Problems to work on:
- a) From the passage on core standards for young children, list every field of research that the proposed standards are said to conflict with.
- b) Write out word for word the portion of the passage on core standards for young children starting at "Second, long hours" and ending at "students learn best.".
- c) Extend the passage on core standards for young children beyond its final sentence.

Their statement reads in part:
We have grave concerns about the core standards for young children…. The proposed standards conflict with compelling new research in cognitive science, neuroscience, child development, and early childhood education about how young children learn, what they need to learn, and how best to teach them in kindergarten and the early grades…
Their Joint Statement makes arguments grounded in what we know about child development—facts that all education policymakers need to be aware of. First, that standardized testing is highly unreliable for children under age eight, and there is little and inconclusive evidence that standards for young children lead to later success. Many countries with top-performing high-school students provide rich play-based, nonacademic experiences—not standardized instruction—until age six or seven.
Second, long hours of direct instruction in literacy and math, or “drill and grill” teaching, is replacing active, play-based learning in many kindergartens, the very methods through which young students learn best.
Third, since didactic instruction and testing crowd out the most successful ways young children learn, the essential building blocks for academic and social accomplishment are lost. Hands-on exploration encourages developing social, emotional, problem-solving, and self-regulation skills. From Kindergarten right through to the secondary levels, all of the most crucial elements of creating a responsible citizen in our world today are the most difficult to standardize, and cannot be measured through testing.

Data segment:
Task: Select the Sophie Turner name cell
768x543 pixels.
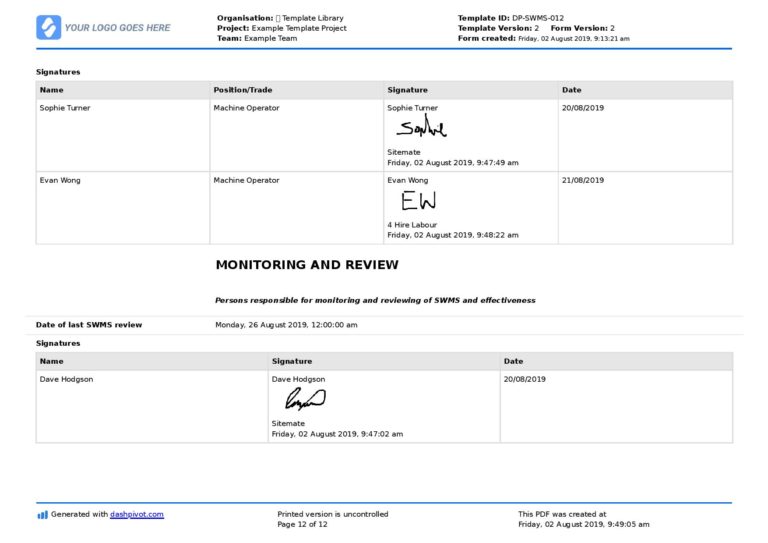Action: [x=65, y=108]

Results for each task:
- a) cognitive science, neuroscience, child development, early childhood education

- b)
Second, long hours of direct instruction in literacy and math, or “drill and grill” teaching, is replacing active, play-based learning in many kindergartens, the very methods through which young students learn best.

- c)
An Assault on Teachers
As a sad result of this core curriculum movement, teachers have no time to do what they do best, teach. Most teachers enter the profession because they are pretty darn smart. They loved school and have hopes for their students to love school, and they imagine that they have a pretty unique way they can achieve that goal. This is impossible to achieve in such a rigid educational structure. A creative approach to teaching is practically not allowed under the common core, which essentially aims to make teachers dispensable and replaceable.
Performance-based teaching is ruining the strength of American education. It stimulates schools to cheat on their data, and it encourages a weaker pool of educators to join the teaching force because they can be told what and how to teach. We are teaching skills over real learning with the goal of preparing them for a future in which we can’t possibly know what skills are most needed.
When I was in kindergarten 35 years ago, the idea of having a personal computer or access to instant knowledge at my fingertips through the internet was unthinkable. In grade school I learned basic skills, but we were also encouraged to answer questions that required critical thinking while being given flexible time to be creative. So I learned to love the learning process. And I have never let go of that love, no matter how many jobs were not available to me along the way. How sad it is that our youth may not know this contentment, for we are robbing them of the joys of learning.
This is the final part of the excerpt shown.